There is a dispute regarding the circumstances when the lender can claim that he took the money for himself, even though the borrower indicated that he was passing authority to the lender. According to one approach, once the principal indicates that he wants to relinquish control, if the agent wants to retain the money for himself, he must claim that when he initially took the money his intent was to keep it for himself (see Shach 83:2). Otherwise, he may not retain the money for himself.
Others maintain that the principal’s intent is to relinquish control over the money, but does not intend for the agent to take the money on behalf of the recipient. The money does not belong to the recipient until it physically reaches his possession; therefore, the lender may retain the money for himself (Ketzos 125:3).
The allowance for the agent to keep the money for a debt is limited to a debt that is already due; he may not retain the money for a debt that will come due (Paamonei Zahav). Therefore, despite your concern that the business will go bankrupt, you may not retain the money at the expense of another lender, since your employer does not yet owe you that money.
Money mattersDamages #18#148
Q: What is the liability of one who assaults or inflicts physical injury on another?

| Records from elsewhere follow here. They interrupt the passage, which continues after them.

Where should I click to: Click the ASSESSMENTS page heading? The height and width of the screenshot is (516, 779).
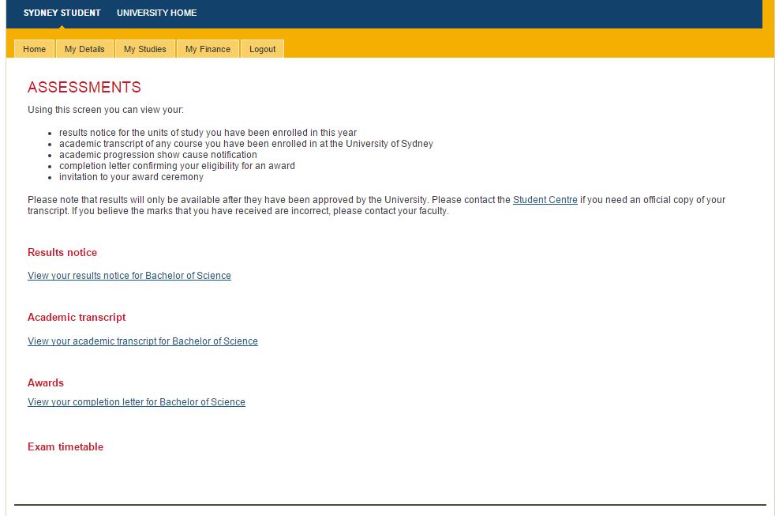point(84,88)
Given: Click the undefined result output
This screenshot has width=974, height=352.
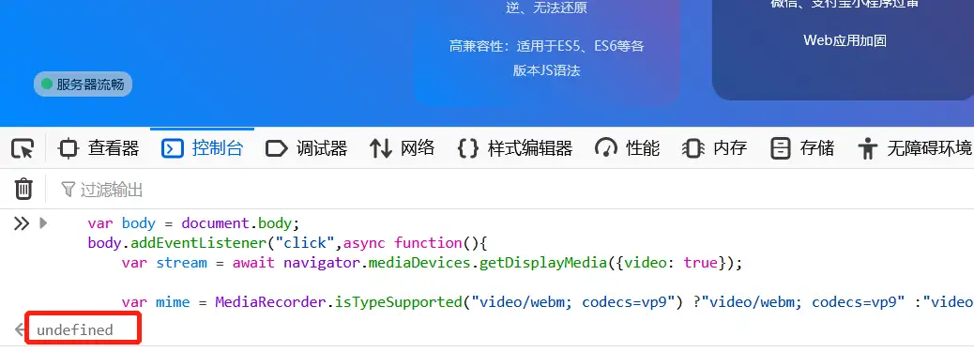Looking at the screenshot, I should [75, 329].
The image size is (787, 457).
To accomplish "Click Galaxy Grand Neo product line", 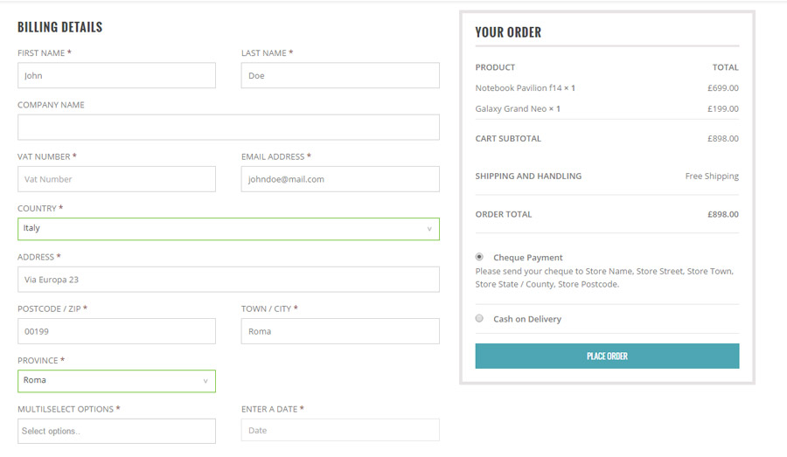I will pos(518,109).
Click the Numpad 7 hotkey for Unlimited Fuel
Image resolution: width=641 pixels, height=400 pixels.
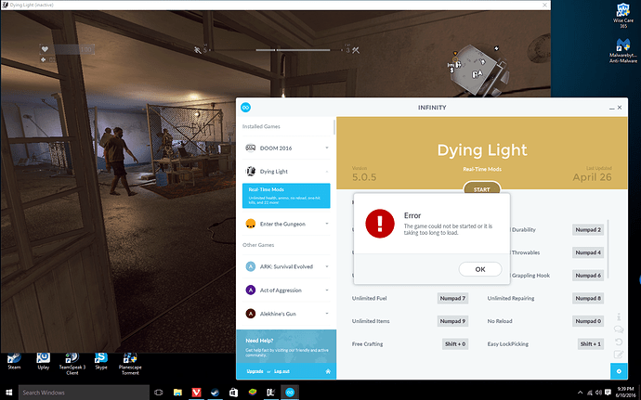pos(451,298)
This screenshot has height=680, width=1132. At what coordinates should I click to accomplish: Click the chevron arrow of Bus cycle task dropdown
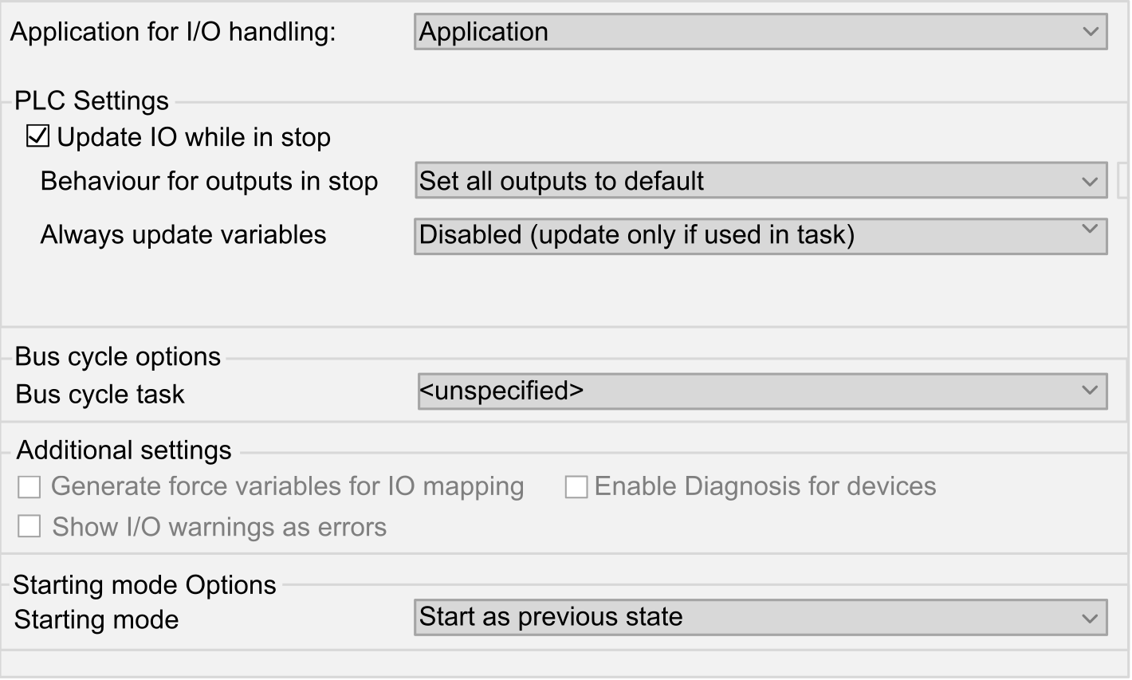click(x=1090, y=391)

A: A person who inflicts physical injury is liable for a five-part payment: nezek (disability), tzaar (pain), ripuy (medical expenditures), sheves (lost wages), and boshes (embarrassment) — whichever are relevant (C.M. 420:3).
Nezek relates to the inherent, permanent disability of the injury, such as loss of limb or ability to see or hear. Tzaar is payment for the pain and suffering associated with the assault or injury, even if there is no disability. Ripuy covers medical expenditures associated with healing the injury. Sheves covers the temporary loss of wages while the victim is convalescing. [Permanent loss of work due to disability is included in nezek.] Boshes covers the embarrassment inflicted on the victim through injuring or hitting him. This payment is required only when the perpetrator intended to embarrass or injure (C.M. 421:1, 11).
Beis din is limited nowadays in its ability to judge cases of physical injury and to enforce payment. Nonetheless, the culprit is obligated to pay and should be censured until he does so. If the victim is able to seize the amount owed, he may keep it (C.M. 1:2, 5).